Post Workout Recovery Tips
You don’t get stronger just by working out. You get stronger recovering from the workout, meaning that the 23 hours you spend outside of the gym are equally as important as the one you have in it.
The term “recovery” refers to several things, from the nutrition your muscles get to your body’s ability to control inflammation, restore normal function, and maintain overall health in spite of the stress that your training imposes.
Post Workout Recovery Tip #1: Eat Protein and Carbs
Muscles need two main things to recover: protein, the raw material used to build muscle mass, and carbohydrate, which is stored as glycogen and serves as the muscles’ main source of energy during exercise.
Post-workout recovery tip #2: Get cold
Athletes jump into ice baths to reduce inflammation after the competition, and if you’ve ever been in a plunge pool, you know how invigorating alternating trips between a hot sauna and cold pool can be.
Cold-water immersion and contrast baths have been used for generations for a multitude of health benefits, including boosting the immune system.
Post Workout Recovery Tip #3: Stretch and foam roll
Self-myofascial release (SMR), commonly referred to as “foam rolling” because it’s most often done with a foam roller, isn’t just a must before workouts. It can be useful right afterwards and on days you don’t train too.
Follow up the rolling with stretching to take advantage of the increased range of motion that the rolling provides.
Post Workout Recovery Tip #4: Do active recovery workouts
Having light sessions on days between your toughest workouts can drive blood into the recovering muscles, which provides nutrients and carries waste products out.
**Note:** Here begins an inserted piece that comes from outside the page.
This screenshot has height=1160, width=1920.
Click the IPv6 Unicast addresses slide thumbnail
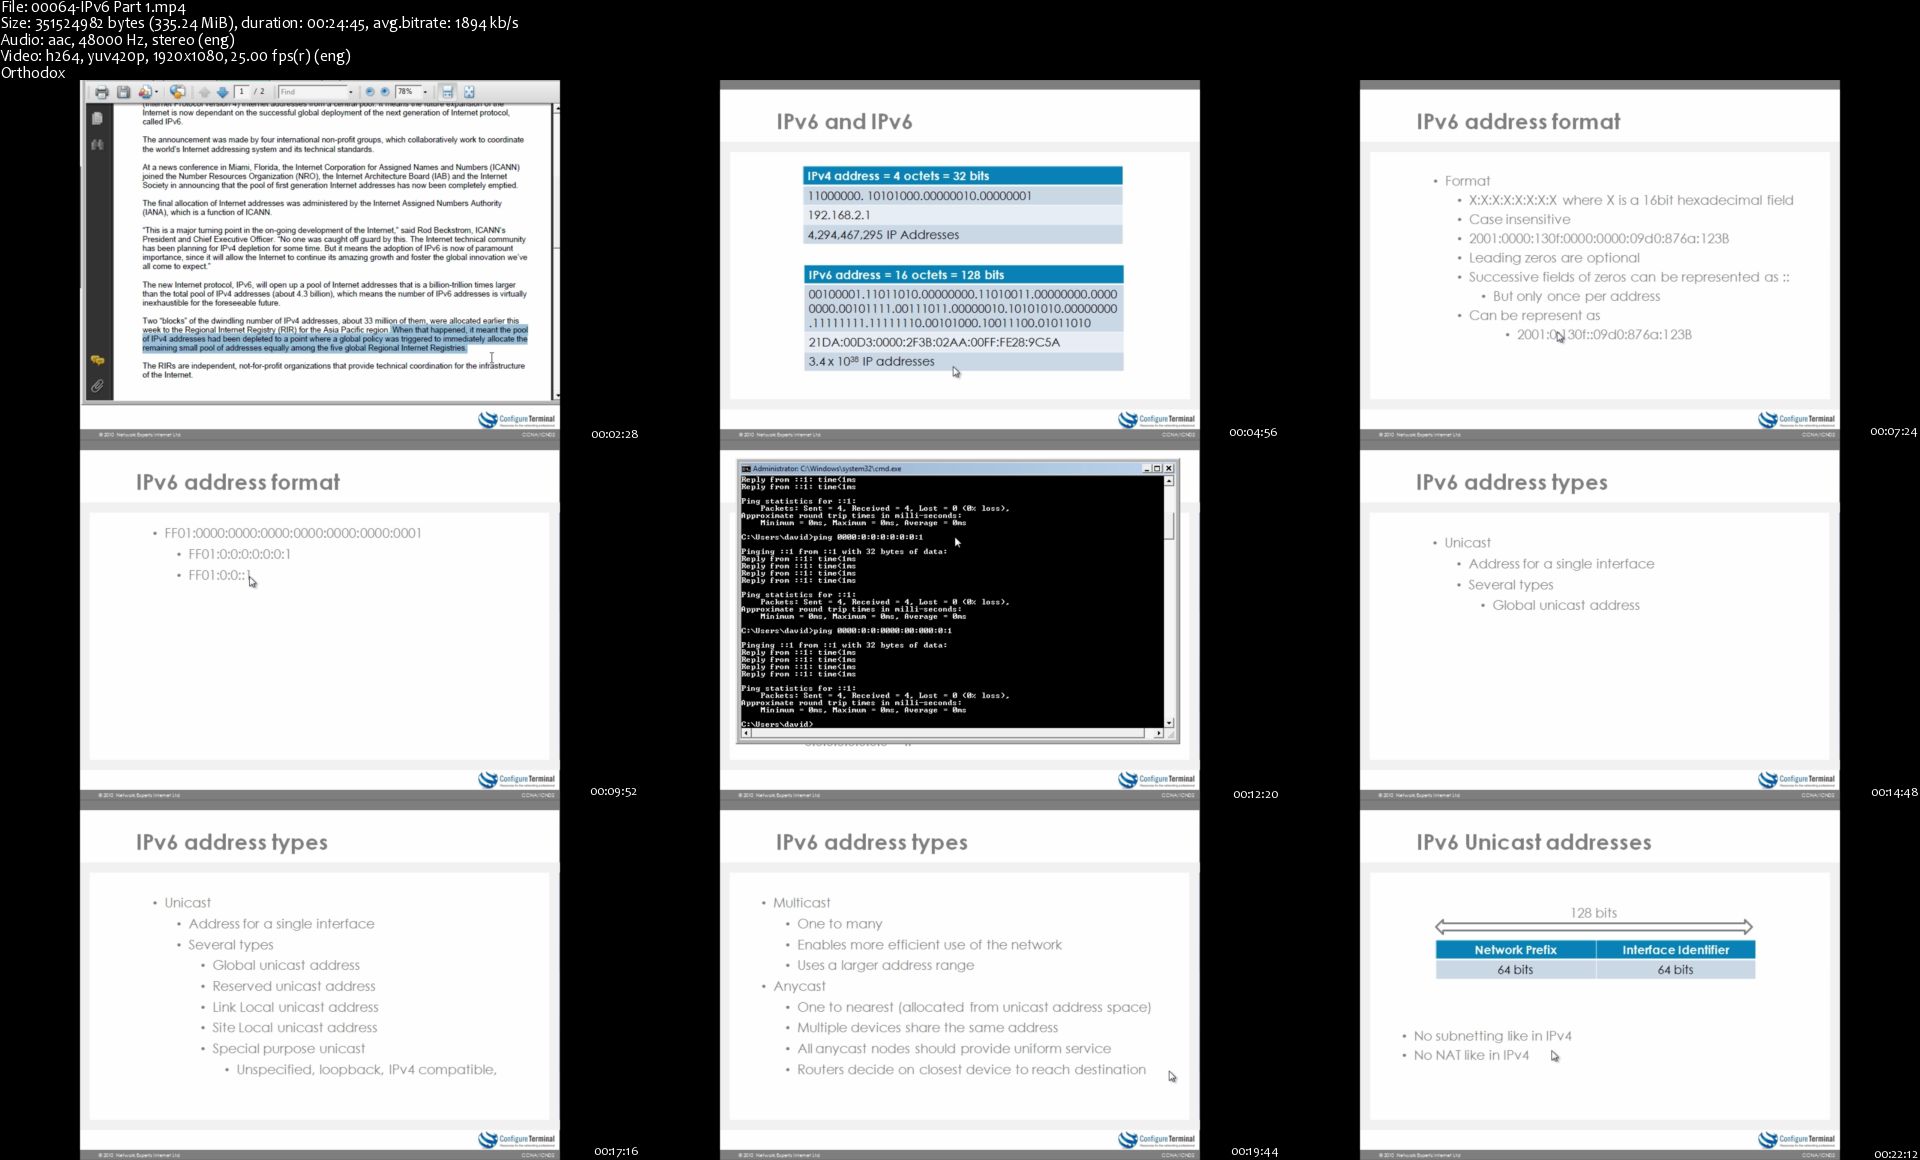(x=1596, y=980)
Post Workout Recovery Tip #5: Eat enough calories on rest days
Some people like to cycle their carbs, eating more on training days when more calories are needed for energy and less on off days when needs aren’t as high.
It’s not a bad strategy, but undereating on off days can negatively impact recovery. Protein and overall calories should be the same. Make sure you adjust your protein and fat intake accordingly to make up the difference.
It’s important to recognize that muscle protein synthesis—the process by which the body builds muscle-up bigger and stronger in response to training—continues at a higher rate than average for 48 hours after a workout, so shortchanging your muscles of the nutrition that supports that development will hinder gains.
Post Workout Recovery Tip #6: Breathe
Proper breathing impacts just about every aspect of fitness, from allowing you to stabilize your core during a big lift to helping alleviate lower-back pain. It’s also worth working on during days off or immediately after training to promote relaxation and lower the pH in your muscles, which helps them stay loose.
Post Workout Recovery Tip #7: Sleep
Sleep is your body’s chance to reorganize the brain and restore the body. Long-term sleep debt negatively impacts growth hormone release and insulin sensitivity. Translation: you’ll get weaker and fatter.